◆ Work item
A word-for-word copy of the entries is the goal; leave out the pictures.

**** Data to use ****

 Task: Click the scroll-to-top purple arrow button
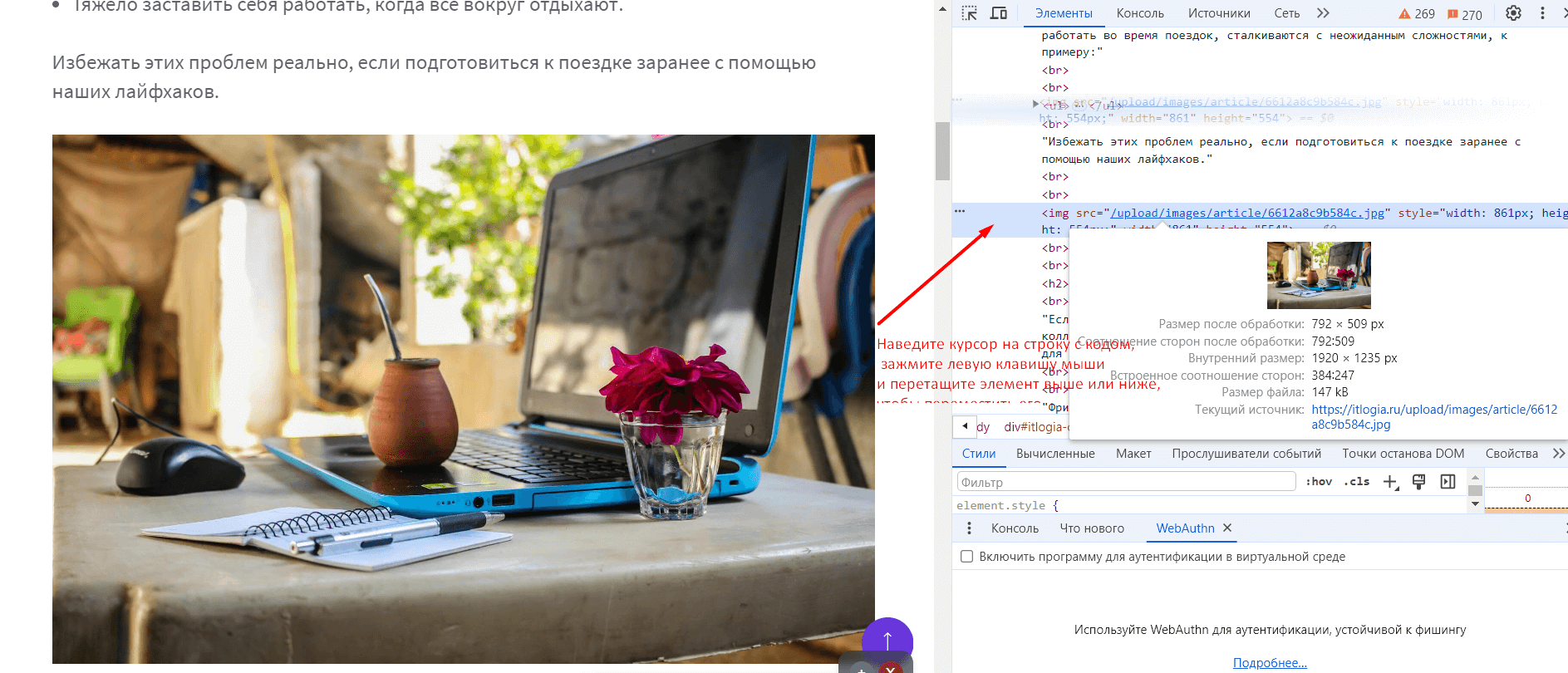coord(887,640)
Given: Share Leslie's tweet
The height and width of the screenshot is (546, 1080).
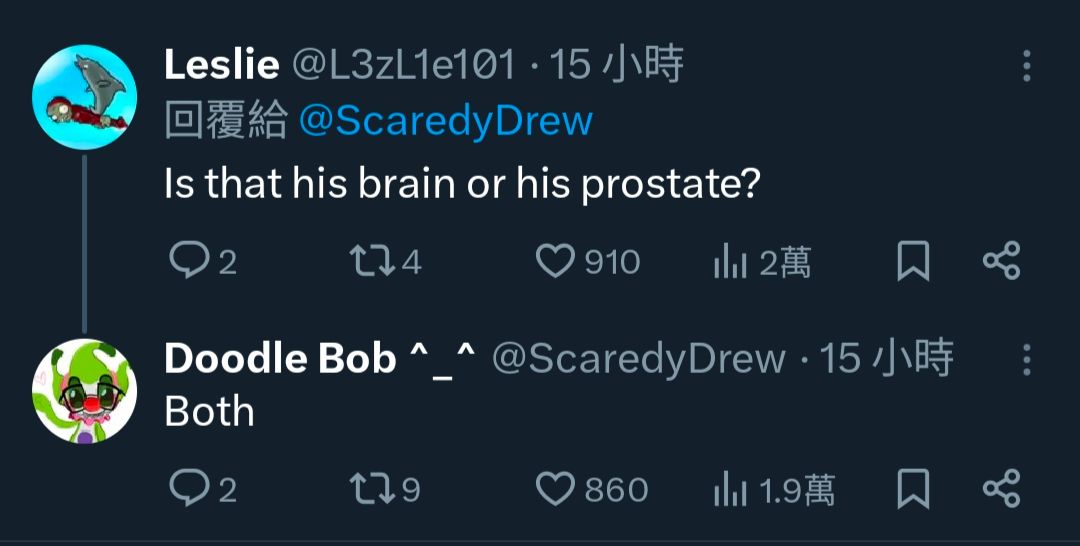Looking at the screenshot, I should point(1001,261).
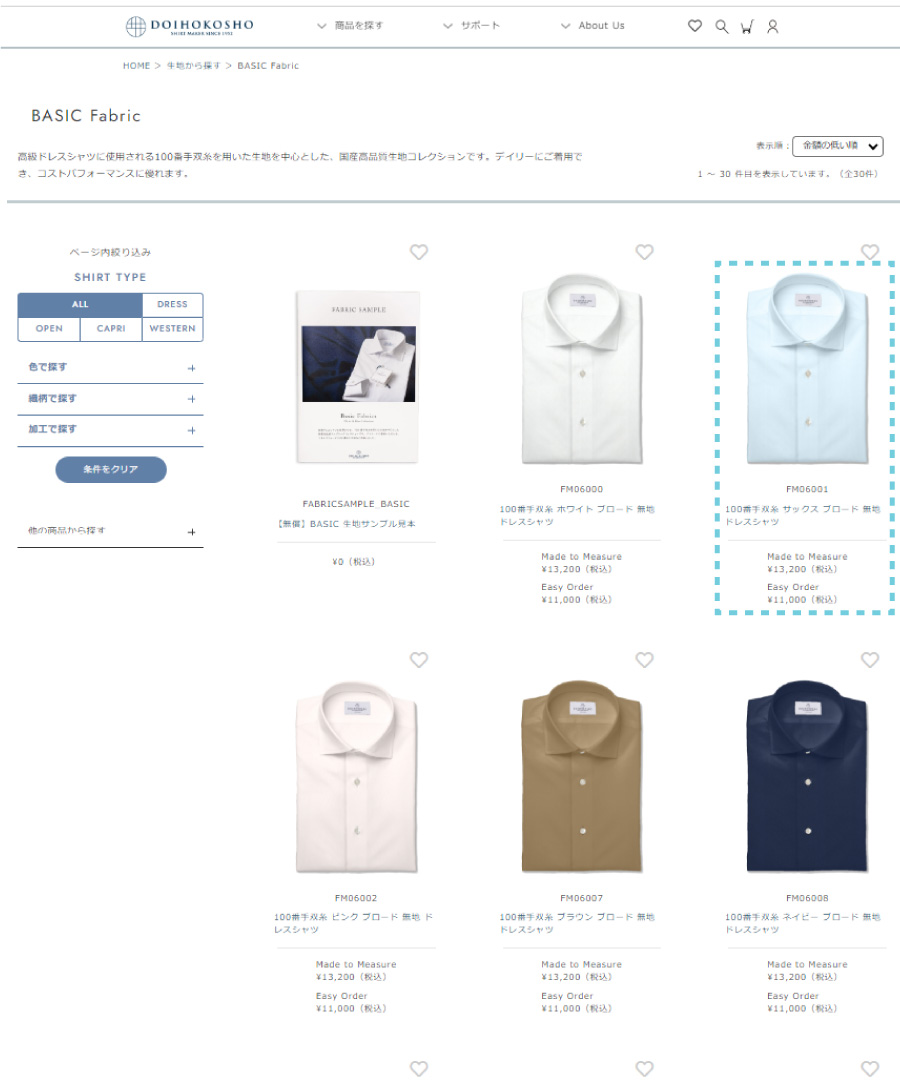Image resolution: width=900 pixels, height=1087 pixels.
Task: Favorite the FM06007 brown shirt heart
Action: point(644,660)
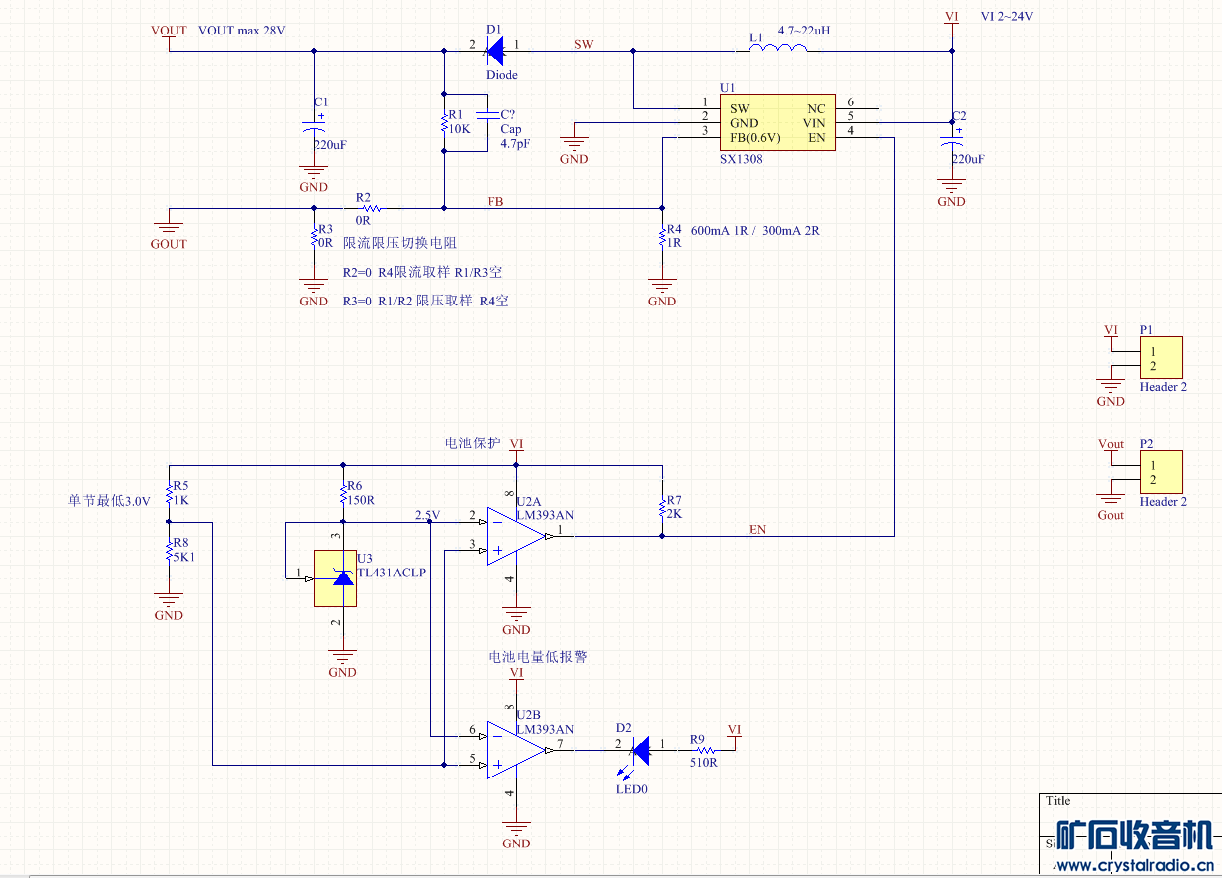Click the www.crystalradio.cn watermark link

(x=1135, y=865)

****

◆ Exercise solution
 Task: Click the scroll-to-top purple arrow button
coord(887,640)
Given: Share Leslie's tweet
The height and width of the screenshot is (546, 1080).
Looking at the screenshot, I should point(1001,261).
Image resolution: width=900 pixels, height=1087 pixels.
Task: Favorite the FM06007 brown shirt heart
Action: point(644,660)
Click the www.crystalradio.cn watermark link

(x=1135, y=865)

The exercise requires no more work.